One of the first students to complete a popular online doctorate program at Creighton University is a descendant of the family that founded the university 135 years ago.
Susan Russell Toohey is the great-great-granddaughter of James “Long Jim” Creighton, who settled in Omaha in the 1850s to work for his cousin, Edward, the wealthy businessman and civic leader whose widow established Creighton.
Toohey and four others will graduate Saturday from Creighton with a doctorate in leadership. They are the first to get a degree from Creighton's latest online doctorate program, which was launched in January 2011.
Although a growing number of colleges — many of them for-profit institutions — offer online doctorate programs, Creighton is one of the first nonprofit private universities to offer one.
The program has proved popular.
Creighton anticipated that about 40 students per year would enroll. Instead, 273 have joined the program during its two-year history.
Students say they were attracted to the program because of Creighton's strong academic reputation as a Jesuit institution, as well as for the program's unusual interdisciplinary curriculum.
Students range from people in their 30s looking to advance their careers to people in their 50s seeking ways to give back to their communities.
They include educators, health care administrators, military personnel, nonprofit managers, clergy, lawyers and businesspeople.
A master's degree is required, and the degree is pricey — $55,000 for the 60-credit hour program, though many students get assistance from their employers or other sources.
Amy Novak, provost at Dakota Wesleyan University in Mitchell, S.D., and Maj. Gen. Will Grimsley, chief of staff at the U.S. Strategic Command in Bellevue, are seeking doctorates through the Creighton program.
Both expect to graduate in December 2014.
Recently tapped to become Dakota Wesleyan's president on June 1, Novak said she researched about a dozen educational doctorate programs from across the country before selecting Creighton. As the mother of eight children, ages 5 to 17, she needed the flexibility of an online program.
“Reputation matters,” she said. “Creighton has a very strong academic reputation. I've not seen a lot of programs that offer this interdisciplinary approach.”
Grimsley, who is preparing to retire from his 33-year military career June 6, said he found Creighton's program after deciding he wanted to pursue a doctorate in education, rather than a doctorate in history.
A doctorate in education, or Ed.D., tends to be an applied degree used in professional careers, while a Ph.D. often is used to launch a scholarly career.
To Grimsley, the doctorate in education seemed more practical for the next phase of his life, which he says will involve giving back to the community, perhaps through philanthropic or nonprofit work.
When he has discussed possible positions, some of his interviews have seemed more intrigued by his studies than by his military career.
”It's broadened my perspective on a subject I thought I was pretty well-versed in.”
Toohey decided to pursue her doctorate after she was named head of school at Marian High School in December 2008. The longtime teacher enrolled in the new Creighton program as soon as it launched.
Soon after Toohey enrolled in the Creighton program, a friend who teaches at Marian gave her a worn textbook with a faded blue cover.
Inside its front cover was the youthful signature of her mother, then known as Ann Caldwell. It was a book she had used during her undergraduate studies at Creighton.
Anne Creighton Caldwell Russell, as Toohey's mother later was known, earned a bachelor's degree from Creighton in 1953.
She later earned a master's degree in counseling from Creighton and was the first winner of an award for outstanding female graduate student. She died of ovarian cancer in 1992, at age 58.
Getting the textbook was a “Holy Spirit moment,” Toohey said. It deepened her sense of connection to her mother and to Creighton.

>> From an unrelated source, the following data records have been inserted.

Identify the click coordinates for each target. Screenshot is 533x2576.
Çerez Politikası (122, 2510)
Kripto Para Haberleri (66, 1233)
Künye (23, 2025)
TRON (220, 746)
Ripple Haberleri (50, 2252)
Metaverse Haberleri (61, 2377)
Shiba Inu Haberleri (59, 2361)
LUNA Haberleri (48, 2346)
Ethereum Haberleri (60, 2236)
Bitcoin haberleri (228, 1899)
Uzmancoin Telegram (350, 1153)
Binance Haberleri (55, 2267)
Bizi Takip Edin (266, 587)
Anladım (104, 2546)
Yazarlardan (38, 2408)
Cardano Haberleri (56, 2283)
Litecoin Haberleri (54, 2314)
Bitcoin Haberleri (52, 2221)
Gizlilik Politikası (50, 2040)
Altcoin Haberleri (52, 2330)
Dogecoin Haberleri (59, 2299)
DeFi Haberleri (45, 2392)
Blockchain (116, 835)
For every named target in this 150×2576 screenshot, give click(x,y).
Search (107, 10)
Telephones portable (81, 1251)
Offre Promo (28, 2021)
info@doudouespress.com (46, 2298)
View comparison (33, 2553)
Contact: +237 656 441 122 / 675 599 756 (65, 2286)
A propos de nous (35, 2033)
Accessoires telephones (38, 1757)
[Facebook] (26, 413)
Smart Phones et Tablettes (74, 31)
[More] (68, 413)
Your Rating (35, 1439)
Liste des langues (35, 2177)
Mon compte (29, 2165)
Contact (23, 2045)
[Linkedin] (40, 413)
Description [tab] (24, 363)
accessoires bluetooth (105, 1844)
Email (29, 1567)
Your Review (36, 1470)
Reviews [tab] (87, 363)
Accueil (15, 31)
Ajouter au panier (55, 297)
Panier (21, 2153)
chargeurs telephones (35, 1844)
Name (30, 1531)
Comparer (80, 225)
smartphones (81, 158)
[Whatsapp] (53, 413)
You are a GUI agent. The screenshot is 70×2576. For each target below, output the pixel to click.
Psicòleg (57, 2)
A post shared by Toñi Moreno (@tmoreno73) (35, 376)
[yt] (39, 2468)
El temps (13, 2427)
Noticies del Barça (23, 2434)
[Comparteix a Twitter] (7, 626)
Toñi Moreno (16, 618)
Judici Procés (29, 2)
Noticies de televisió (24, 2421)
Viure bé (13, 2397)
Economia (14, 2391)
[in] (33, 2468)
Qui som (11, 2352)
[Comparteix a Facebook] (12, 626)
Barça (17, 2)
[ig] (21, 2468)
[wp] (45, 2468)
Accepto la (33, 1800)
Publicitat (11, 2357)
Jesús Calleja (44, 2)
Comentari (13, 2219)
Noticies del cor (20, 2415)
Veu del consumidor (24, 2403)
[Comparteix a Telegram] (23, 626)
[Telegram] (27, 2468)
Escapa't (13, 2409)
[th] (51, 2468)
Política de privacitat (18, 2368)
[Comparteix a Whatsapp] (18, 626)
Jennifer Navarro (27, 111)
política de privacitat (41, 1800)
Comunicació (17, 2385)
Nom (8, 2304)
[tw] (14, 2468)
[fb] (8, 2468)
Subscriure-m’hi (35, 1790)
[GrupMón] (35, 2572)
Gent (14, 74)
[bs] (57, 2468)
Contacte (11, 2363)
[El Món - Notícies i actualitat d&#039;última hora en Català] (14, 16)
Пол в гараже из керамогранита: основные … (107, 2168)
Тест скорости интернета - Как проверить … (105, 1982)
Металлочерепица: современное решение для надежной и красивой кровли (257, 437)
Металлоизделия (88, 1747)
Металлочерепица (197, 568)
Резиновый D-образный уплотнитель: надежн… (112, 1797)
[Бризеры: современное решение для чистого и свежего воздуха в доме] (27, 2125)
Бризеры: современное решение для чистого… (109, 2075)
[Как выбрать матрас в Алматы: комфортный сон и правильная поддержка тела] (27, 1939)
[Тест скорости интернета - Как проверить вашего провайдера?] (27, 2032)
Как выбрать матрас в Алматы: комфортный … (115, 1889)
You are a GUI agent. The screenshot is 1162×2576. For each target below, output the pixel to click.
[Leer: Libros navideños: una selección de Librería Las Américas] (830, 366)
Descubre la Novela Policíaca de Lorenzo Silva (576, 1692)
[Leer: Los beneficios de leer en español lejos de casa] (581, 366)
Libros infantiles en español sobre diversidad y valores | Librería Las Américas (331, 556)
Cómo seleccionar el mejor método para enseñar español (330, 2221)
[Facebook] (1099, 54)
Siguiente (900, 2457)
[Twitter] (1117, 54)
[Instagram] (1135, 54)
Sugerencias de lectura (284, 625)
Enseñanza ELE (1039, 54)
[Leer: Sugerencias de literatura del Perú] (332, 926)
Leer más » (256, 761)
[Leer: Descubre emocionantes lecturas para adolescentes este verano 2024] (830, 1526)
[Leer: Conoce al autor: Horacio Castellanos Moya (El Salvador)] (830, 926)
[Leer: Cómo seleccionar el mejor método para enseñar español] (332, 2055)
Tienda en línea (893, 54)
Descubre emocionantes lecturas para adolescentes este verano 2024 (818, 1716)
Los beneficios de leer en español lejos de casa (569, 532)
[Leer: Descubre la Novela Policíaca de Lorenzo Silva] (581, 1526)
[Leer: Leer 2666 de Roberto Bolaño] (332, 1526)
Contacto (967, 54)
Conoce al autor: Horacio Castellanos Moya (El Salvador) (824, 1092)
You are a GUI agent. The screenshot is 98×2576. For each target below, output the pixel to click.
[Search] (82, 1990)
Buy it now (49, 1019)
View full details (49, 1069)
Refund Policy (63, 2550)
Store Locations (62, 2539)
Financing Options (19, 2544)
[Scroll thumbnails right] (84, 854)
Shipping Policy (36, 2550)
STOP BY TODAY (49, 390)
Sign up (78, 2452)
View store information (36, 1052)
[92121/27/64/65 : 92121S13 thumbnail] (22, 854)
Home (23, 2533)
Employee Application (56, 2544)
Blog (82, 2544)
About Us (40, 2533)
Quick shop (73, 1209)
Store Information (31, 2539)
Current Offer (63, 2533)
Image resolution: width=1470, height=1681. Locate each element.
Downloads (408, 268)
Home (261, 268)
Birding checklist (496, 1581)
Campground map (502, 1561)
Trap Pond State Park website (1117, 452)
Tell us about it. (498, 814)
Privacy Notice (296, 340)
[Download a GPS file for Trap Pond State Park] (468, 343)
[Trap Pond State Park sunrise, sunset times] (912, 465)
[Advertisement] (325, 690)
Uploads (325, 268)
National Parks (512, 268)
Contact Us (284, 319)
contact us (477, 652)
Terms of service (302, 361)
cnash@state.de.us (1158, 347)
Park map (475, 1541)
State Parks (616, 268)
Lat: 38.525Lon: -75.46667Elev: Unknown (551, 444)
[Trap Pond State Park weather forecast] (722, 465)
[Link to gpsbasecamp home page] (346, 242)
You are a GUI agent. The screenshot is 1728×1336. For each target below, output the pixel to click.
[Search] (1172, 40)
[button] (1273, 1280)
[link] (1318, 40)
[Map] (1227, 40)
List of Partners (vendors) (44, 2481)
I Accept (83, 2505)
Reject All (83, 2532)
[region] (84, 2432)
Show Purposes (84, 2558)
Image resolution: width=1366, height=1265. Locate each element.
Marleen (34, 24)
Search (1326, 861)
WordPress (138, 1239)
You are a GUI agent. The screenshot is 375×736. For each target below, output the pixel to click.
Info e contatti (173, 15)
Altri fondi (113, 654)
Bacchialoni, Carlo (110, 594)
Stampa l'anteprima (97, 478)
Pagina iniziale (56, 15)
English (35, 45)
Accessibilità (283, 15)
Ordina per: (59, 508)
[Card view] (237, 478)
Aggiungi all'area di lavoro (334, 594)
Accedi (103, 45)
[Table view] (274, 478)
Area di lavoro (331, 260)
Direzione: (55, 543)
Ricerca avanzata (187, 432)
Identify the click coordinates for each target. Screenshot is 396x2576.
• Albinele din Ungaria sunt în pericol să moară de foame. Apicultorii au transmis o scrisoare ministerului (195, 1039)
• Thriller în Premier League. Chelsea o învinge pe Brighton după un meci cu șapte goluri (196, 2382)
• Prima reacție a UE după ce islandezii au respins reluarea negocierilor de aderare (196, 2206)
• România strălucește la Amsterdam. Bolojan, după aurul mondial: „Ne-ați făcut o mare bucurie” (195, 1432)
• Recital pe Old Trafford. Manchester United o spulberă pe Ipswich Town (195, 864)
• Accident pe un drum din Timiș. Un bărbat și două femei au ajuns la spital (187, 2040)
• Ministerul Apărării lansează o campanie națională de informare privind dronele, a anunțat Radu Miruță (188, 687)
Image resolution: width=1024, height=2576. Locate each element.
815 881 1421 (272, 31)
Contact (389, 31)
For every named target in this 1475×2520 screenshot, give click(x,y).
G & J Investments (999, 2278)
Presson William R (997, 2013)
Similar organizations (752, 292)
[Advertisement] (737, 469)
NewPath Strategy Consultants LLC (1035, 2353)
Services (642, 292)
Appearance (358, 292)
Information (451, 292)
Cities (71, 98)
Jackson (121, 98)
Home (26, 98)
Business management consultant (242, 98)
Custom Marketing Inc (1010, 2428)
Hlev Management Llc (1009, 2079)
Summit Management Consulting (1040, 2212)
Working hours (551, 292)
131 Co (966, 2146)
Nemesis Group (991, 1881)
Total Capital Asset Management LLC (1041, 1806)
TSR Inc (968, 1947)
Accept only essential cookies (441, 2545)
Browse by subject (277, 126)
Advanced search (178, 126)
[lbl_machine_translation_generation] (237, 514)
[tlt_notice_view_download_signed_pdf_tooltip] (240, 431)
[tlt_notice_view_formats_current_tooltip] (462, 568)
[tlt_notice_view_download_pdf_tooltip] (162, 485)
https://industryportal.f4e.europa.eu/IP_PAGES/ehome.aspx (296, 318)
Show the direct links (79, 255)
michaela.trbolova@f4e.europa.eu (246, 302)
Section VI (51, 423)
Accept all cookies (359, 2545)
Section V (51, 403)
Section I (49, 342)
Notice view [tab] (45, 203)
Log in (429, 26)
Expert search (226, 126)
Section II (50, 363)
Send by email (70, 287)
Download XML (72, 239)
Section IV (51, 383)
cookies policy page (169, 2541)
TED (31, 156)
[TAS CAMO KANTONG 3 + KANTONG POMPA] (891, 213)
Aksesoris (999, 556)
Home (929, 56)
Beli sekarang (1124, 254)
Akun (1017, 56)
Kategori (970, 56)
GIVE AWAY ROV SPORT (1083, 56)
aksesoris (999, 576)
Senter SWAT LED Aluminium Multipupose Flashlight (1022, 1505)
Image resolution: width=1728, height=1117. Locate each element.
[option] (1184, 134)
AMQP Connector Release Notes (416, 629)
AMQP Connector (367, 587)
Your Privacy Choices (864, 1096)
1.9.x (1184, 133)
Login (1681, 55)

“I just believe those who pass before us are watching over us,” she said. “You have to believe there's something beyond this world.”
Toohey said she was at her first regional meeting for Catholic school leaders in early 2010 when Laura Hickman, principal at Duchesne Academy, alerted her to the new Creighton program.
They enrolled together and both are graduating Saturday, completing the three-year program in just 2½ years.
The three others who will collect Ed.D. degrees Saturday are Anand Pereira, S.J., a Jesuit priest from India; Joe Hare, director of the Human Capital research laboratory at Bellevue University; and Milton Folson, a middle school principal from Ohio.
Despite their family ties with Creighton University, Toohey and her seven siblings went elsewhere for their undergraduate degrees. All eight preferred to leave Omaha for college, she said.
Her sister, Ginny Curley, was the first to attend Creighton when she sought her master's degree. Curley teaches at Nebraska Methodist College in Omaha.
Toohey's bachelor's degree is from Northern Colorado University, and she holds a master's degree from the University of Nebraska at Omaha.
“I'm proud to be a Creighton descendant, but I'd never been to a Jesuit institution before,” she said.
“I was very impressed. I felt so much more connected to Creighton than any other institution I've attended.”